Jeder Arzt weiß, dass nicht die Menge eines Medikaments den erhofften Erfolg bringt, sondern der passende Wirkstoff. Zuerst setzte man auf Diakone, später auf Gemeindereferenten und nun auf nicht sachkundige Laien, um den „Gottesdienstbetrieb“ zu erhalten. Doch ist „Mehr vom Gleichen“ tatsächlich die Lösung? Ich glaube nicht, dass schlechte Kopien der eucharistischen Feier den Eltern bei der christlichen Sozialisation ihrer Kinder behilflich sein können. Eher das Gegenteil: Ein von „echten Pädagogen“ spielerisch gestalteter Gottesdienst, der die Kleinen anzieht; Ein sprachlich und musikalisch angepasster Lobpreis für Jugendliche; Ein Wortgottesdienst mit einem Kapitel aus dem Youcat für Erwachsene. (Ja, auch Erwachsene wissen nicht, was im Katechismus tatsächlich drin steht.
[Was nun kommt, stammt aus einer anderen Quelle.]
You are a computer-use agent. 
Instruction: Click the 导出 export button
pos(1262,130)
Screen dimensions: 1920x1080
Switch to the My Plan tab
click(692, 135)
Ihre religiöse Bildung fußt nicht selten auf dem Hörensagen und nachweislich falschen Medienberichten.) Die viel zitierten Rentner in den Kirchenbänken sterben nicht aus, wenn man ihnen zugesteht, dass sie als 68er-Generation mit der Art und Weise der Verehrung Gottes aus der Zeit ihrer Eltern nicht absolut konform sein müssen.
„Wer soll das machen?“ – Dieser Satz wirkt wie eine magische Formel zur Lähmung des Gegners in den innerkirchlichen Auseinandersetzungen. Eine so reiche Kirche wie die Deutsche, die Psychologen, Pädagogen, Profi-Musiker und sogar Ärzte unter Vertrag hat, wird diese Frage sicherlich beantworten können. Noch vor einigen Jahren hätte ich an dieser Stelle gerne auf die Gebetsgruppen verwiesen, die über jahrelange Gebetspraxis verfügen und ein eigenes Charisma in Treue zum Bischof von Rom lebten. Leider hat man vielerorts vergessen, das schutzbedürftige Pflänzchen ausreichend zu gießen. (Manchmal hat man sie nicht fachmännisch gestutzt, vereinzelt auch zu unrecht absichtlich in die Abstellkammer gestellt und verkommen lassen.) Also müssen wir uns darauf einstellen, mit den ungeübten Vorbetern auf die Pilgerschaft zum Haus des Vaters zu gehen. Das letzte Aufgebot einer im Steuergeld aber scheinbar nicht im unerschütterlichen Gottvertrauen schwimmenden Deutschen Kirche: die Pfarrsekretärin an den Altar, die Hausfrau zur Beerdigung! Und die Männer? Die sind schon längst fort. Nach Jahrzehnten ohne echte Männerseelsorge sind sie nahezu ausgestorben. So viel zum Kampfbegriff „Männerkirche“.
Bleibt uns nichts anderes übrig, als den alten Wein mit einer leichten Essig-Note in die spröden alten Schläuche zu füllen und zu warten, bis alles auf den Boden ausgelaufen ist? Vielleicht wacht doch ein mutiger Hirte auf und setzt mit dem Saft der Gnade neue Weine an – viele verschiedene Sorten und füllt sie in neue Schläuche, die ihm Gott dazu schenkt. Um solche Winzer Gottes wollen wir den Geist bitten, der uns in der Eucharistie die Einheit verleiht.